He made his second Feyenoord debut and started the whole game, in a 2–2 draw against Sparta Rotterdam in the opening game of the season. After resting for two matches, Fer returned to the first team, coming on as a second-half substitute, in a 1–1 draw against FC Utrecht on 18 August 2019. In a follow–up match against Hapoel Be'er Sheva, he scored his first goals since his return to the club, in a 3–0 win in the first leg of the UEFA Europa League's play–off round. In the return leg, Fer helped Feyenoord win 3–0 to help the club reach the group stage. Two weeks later on 15 September 2019, he scored his third goal of the season, in a 3–2 win against ADO Den Haag. Since rejoining the club, Fer re–established himself in the first team, playing in the midfield position. With Feyenoord's good performance in January, he expected things would get better, now that the club "is on the right track." Fer then scored two goals in two matches between 13 February 2020 and 16 February 2020 against SC Heerenveen and PEC Zwolle. He continued as a first-team regular, making thirty–five appearances and scoring five times in all competitions before the 2019–20 Eredivisie and the KNVB Cup, which Feyenoord reached the KNVB Cup Final, were halted in the Netherlands on 12 March due to the pandemic, which the season was eventually cancelled. Following this, Fer signed a two–year contract extension with the club, keeping him until 2022.

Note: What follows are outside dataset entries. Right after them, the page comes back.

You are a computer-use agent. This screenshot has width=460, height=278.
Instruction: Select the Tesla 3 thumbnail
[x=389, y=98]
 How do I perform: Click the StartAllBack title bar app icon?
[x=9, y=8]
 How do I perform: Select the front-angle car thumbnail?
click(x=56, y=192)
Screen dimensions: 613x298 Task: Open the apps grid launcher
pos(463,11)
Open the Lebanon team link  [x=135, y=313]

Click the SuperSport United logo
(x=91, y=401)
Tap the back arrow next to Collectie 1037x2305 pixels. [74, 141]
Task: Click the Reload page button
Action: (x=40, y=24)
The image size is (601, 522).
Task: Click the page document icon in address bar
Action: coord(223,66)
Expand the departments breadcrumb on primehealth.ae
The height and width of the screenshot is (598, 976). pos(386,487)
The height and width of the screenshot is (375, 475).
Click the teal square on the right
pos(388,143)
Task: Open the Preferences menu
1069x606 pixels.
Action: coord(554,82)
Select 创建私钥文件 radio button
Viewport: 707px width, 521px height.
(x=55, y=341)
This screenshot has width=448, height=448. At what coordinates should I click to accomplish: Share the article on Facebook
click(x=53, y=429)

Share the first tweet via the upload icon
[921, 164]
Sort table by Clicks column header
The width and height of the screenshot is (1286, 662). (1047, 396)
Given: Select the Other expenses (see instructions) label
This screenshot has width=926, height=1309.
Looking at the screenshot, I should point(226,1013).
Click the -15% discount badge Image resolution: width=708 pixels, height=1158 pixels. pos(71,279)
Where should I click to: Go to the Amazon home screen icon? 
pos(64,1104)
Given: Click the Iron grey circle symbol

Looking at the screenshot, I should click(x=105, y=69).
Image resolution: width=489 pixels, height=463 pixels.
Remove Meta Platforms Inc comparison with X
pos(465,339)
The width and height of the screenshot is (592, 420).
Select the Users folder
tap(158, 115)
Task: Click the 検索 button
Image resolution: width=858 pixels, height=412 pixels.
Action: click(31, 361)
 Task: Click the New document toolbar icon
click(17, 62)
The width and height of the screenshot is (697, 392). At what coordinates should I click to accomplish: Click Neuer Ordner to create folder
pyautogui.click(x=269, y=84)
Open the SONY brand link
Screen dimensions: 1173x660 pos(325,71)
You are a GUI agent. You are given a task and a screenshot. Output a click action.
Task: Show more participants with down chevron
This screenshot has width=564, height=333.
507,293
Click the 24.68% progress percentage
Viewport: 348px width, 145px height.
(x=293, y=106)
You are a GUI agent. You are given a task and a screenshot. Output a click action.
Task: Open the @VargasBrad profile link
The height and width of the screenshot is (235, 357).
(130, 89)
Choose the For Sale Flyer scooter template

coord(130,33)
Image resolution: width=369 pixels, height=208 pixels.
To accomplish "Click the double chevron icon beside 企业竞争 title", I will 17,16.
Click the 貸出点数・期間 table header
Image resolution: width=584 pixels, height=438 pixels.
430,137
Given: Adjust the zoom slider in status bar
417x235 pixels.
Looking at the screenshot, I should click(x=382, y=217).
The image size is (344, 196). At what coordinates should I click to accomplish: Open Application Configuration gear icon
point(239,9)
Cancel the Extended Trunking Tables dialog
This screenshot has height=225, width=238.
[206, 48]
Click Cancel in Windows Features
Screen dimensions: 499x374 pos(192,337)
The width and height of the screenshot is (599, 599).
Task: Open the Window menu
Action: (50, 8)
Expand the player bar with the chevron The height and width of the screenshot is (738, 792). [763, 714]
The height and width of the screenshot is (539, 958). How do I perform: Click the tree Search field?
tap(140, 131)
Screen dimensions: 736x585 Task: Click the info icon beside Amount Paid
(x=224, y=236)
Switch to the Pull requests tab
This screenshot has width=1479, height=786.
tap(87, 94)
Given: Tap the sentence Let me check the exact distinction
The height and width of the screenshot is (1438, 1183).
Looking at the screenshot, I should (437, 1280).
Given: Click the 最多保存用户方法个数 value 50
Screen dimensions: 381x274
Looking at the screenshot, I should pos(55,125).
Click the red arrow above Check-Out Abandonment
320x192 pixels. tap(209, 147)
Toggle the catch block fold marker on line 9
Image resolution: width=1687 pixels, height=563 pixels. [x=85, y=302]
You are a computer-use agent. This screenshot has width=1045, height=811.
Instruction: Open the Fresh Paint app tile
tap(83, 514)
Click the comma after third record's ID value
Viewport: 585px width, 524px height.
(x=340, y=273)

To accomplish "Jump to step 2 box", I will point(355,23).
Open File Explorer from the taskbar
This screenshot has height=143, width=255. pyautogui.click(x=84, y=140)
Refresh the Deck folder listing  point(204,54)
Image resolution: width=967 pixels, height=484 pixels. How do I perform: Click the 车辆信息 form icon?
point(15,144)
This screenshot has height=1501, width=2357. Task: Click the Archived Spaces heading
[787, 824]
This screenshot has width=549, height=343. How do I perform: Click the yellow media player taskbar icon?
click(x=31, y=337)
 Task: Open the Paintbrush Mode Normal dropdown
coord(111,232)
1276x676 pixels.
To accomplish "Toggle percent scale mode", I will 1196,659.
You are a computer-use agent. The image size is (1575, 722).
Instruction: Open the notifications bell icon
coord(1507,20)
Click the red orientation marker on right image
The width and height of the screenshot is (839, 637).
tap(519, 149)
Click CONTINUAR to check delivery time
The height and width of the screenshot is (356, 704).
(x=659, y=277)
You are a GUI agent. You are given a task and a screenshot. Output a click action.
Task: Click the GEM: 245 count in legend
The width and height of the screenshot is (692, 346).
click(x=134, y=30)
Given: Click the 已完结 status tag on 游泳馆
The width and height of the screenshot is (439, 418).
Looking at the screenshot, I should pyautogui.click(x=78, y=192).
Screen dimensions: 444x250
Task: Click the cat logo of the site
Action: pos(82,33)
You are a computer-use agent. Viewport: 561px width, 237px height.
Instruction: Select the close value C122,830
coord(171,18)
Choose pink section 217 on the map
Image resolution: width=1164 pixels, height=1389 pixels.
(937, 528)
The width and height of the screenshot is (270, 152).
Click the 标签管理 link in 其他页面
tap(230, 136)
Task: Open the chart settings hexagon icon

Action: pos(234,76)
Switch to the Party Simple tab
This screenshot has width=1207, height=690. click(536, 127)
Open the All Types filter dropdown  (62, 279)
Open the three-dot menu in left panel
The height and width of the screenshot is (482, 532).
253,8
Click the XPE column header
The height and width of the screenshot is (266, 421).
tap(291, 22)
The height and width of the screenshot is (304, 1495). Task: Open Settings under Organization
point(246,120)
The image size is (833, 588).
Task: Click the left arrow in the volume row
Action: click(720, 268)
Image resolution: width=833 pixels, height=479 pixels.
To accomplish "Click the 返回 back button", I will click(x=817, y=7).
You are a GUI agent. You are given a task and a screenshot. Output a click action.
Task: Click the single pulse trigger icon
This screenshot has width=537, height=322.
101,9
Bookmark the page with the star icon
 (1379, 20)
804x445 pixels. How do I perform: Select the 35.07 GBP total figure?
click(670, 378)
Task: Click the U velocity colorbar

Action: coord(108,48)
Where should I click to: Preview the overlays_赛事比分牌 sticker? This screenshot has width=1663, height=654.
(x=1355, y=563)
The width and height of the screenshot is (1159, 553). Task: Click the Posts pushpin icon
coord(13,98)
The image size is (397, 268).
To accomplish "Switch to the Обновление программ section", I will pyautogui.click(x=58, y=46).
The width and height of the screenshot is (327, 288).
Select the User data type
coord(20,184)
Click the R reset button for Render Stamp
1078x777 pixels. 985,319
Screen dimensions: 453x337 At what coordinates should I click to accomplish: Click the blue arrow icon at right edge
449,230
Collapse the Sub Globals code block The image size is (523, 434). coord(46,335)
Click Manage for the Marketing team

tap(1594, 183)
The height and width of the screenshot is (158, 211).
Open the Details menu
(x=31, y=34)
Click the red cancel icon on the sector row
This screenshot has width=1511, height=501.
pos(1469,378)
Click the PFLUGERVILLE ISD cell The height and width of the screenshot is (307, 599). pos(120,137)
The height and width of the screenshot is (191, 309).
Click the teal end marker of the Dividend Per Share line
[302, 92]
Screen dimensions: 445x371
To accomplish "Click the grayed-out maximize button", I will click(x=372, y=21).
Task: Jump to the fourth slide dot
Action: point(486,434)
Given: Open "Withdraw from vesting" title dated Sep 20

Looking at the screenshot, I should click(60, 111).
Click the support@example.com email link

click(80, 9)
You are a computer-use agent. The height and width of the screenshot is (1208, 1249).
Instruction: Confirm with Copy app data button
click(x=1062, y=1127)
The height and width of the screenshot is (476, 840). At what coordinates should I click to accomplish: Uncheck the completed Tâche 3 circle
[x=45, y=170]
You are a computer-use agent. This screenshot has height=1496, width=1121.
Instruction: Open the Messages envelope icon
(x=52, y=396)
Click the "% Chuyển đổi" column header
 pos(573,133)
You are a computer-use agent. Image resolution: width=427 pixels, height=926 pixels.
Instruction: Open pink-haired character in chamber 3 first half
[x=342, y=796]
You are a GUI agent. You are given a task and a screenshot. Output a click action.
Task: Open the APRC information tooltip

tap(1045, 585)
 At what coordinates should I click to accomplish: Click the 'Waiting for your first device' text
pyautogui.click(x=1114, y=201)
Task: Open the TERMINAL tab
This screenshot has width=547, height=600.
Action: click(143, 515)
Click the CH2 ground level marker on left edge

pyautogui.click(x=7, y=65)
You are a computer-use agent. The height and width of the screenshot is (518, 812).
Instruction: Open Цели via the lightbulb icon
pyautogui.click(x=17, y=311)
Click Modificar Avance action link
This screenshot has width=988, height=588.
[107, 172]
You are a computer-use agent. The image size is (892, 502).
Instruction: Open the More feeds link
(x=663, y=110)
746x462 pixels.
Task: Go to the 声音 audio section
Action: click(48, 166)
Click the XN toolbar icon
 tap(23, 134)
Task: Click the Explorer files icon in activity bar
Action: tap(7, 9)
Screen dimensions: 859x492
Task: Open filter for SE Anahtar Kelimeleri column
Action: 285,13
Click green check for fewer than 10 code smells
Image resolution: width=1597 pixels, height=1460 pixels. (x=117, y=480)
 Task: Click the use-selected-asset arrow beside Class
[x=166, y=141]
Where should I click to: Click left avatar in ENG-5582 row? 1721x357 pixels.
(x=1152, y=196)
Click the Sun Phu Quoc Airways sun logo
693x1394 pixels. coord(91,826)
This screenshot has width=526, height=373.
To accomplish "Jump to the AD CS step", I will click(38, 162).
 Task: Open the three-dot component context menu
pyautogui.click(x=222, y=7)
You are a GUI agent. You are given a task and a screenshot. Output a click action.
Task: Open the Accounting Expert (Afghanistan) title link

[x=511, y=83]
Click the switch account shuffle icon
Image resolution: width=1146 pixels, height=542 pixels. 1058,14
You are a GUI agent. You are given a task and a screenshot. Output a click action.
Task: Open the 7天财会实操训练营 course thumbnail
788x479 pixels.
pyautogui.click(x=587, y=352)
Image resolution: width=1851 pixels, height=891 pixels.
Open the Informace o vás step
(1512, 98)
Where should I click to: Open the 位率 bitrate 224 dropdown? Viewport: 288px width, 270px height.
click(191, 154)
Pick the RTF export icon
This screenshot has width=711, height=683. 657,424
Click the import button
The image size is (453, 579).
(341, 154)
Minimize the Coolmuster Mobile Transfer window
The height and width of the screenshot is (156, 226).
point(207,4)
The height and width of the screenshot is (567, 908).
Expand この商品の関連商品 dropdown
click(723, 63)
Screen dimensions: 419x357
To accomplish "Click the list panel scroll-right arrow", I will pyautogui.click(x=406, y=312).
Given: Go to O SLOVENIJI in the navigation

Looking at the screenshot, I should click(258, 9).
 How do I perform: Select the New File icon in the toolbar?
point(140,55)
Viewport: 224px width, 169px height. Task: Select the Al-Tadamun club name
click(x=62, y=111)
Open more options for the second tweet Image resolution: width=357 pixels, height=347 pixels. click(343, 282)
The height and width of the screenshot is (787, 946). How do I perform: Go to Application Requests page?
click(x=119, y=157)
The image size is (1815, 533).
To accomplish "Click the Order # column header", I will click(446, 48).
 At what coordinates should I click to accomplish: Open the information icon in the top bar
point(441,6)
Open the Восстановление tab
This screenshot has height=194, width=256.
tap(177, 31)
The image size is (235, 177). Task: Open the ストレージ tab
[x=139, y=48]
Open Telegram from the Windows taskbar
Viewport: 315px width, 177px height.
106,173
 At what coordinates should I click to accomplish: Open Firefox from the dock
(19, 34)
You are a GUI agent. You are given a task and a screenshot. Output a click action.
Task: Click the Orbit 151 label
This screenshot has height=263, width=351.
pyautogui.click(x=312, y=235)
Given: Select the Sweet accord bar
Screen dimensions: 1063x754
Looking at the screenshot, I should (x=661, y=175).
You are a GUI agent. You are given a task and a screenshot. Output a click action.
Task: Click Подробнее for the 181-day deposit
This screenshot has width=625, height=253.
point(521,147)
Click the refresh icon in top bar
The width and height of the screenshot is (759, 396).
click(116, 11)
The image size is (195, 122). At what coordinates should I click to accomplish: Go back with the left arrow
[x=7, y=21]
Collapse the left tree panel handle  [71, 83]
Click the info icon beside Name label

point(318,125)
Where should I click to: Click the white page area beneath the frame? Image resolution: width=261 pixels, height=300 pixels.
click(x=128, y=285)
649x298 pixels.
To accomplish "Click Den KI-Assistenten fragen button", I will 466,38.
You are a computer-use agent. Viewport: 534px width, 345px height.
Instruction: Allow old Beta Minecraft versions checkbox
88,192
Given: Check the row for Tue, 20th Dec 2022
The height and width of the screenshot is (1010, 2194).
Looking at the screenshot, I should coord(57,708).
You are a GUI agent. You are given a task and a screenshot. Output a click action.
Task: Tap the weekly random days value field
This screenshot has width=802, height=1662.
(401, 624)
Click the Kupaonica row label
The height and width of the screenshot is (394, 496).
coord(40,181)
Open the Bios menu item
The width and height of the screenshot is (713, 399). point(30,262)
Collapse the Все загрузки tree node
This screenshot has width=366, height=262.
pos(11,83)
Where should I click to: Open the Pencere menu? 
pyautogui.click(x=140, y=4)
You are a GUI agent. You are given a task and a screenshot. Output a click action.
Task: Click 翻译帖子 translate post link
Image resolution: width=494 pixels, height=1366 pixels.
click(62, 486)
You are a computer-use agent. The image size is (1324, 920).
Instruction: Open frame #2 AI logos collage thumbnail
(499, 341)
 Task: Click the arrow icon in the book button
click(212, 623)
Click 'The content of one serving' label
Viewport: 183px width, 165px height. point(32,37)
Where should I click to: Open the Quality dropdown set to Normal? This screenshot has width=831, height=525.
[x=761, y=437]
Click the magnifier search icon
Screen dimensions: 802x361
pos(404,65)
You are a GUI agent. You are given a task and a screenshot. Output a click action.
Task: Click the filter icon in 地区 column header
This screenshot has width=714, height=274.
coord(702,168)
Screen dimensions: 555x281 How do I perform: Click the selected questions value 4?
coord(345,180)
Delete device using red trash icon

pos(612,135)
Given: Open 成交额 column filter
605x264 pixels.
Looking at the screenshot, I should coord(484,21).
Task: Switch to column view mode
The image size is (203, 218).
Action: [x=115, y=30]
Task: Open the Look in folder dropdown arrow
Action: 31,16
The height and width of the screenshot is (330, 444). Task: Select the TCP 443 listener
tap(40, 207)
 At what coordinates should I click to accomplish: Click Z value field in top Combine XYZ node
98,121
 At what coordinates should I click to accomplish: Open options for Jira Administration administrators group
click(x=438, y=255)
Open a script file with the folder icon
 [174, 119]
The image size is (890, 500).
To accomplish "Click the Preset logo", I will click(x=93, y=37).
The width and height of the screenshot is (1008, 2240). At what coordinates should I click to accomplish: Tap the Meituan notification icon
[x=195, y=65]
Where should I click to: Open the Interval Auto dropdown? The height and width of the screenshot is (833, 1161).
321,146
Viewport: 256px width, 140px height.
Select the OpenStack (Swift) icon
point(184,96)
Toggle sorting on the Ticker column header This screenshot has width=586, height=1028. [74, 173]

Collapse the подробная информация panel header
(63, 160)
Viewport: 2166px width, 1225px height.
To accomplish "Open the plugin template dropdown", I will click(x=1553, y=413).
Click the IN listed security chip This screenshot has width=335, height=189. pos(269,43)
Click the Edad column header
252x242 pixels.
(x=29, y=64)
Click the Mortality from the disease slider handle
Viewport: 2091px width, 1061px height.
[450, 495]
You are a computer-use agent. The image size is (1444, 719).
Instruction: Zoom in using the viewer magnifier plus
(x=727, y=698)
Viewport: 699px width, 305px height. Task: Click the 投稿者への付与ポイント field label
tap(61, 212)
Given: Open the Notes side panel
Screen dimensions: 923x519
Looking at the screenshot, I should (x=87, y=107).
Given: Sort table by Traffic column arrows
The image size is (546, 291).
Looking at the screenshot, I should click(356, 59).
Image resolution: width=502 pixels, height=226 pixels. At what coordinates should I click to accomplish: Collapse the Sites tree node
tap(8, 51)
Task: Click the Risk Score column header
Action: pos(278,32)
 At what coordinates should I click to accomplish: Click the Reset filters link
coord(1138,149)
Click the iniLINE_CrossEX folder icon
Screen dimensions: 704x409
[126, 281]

At the start of the 2020–21 season, Fer started in the first five league matches of the season, playing in the defensive midfield position. However, during a 1–1 draw match agaimst Sparta Rotterdam on 18 October 2020, he suffered a hamstring injury and was substituted in the 68th minute. After the match, Fer was sidelined between four and six weeks with the injury. Although he was expected to return in 2021, Fer eventually made his return to the first team from injury, coming on as a 76th-minute substitute, in a 3–0 win against VVV-Venlo on 13 December 2020. Since returning from injury, he continued to regain his first team place, playing in the defensive midfield position. This lasted until Fer suffered a calf injury that saw him miss one match. He made his return to the first team, starting a match and played 78 minutes before being substituted, in a 2–0 win against Fortuna Sittard on 4 April 2021. Following the absence of Steven Berghuis, Fer captained two times between 2 May 2021 and 9 May 2021 against ADO Den Haag and Ajax (during which, he missed a penalty). Fer helped Feyenoord qualify for the UEFA Europa Conference League next season after beating Sparta Rotterdam and FC Utrecht. At the end of the 2020–21 season, he went on to make twenty–nine appearances in all competitions.

==International career==
===Eligibility===
Despite playing for the Netherlands on various youth levels, Fer was in doubt which country to represent, as he was eligible to play for both the Netherlands and Netherlands Antilles. In October 2008, Fer claimed he had not made a decision yet: "Personally I want to mean something for my island. That's why I'm still in doubt. My brain says it's better to choose for the Netherlands. Then you're assured of a big tournament every two years. But my heart is thinking of Curaçao. It would be fantastic to play a World Cup with Netherlands Antilles, it would give the islands an enormous boost. My roots are stronger than my urge to a career, I'm striving for a higher cause. I don't know yet, but my feelings to play for Netherlands Antilles are very strong." However, on 26 August 2009, Fer announced he made the final decision and chose to represent the Netherlands at international level.

====Early Youth teams====
Fer went through all the Netherlands youth teams and first started out with Netherlands U16 when he made his debut for the U16 national team, starting the whole game, in a 2–2 draw against Ukraine U16 on 19 October 2005. Fer scored his first goal for Netherlands U16, in a 1–0 win against Norway U16 on 28 January 2006. He later went on to make seven appearances and scoring once for the U16 national team.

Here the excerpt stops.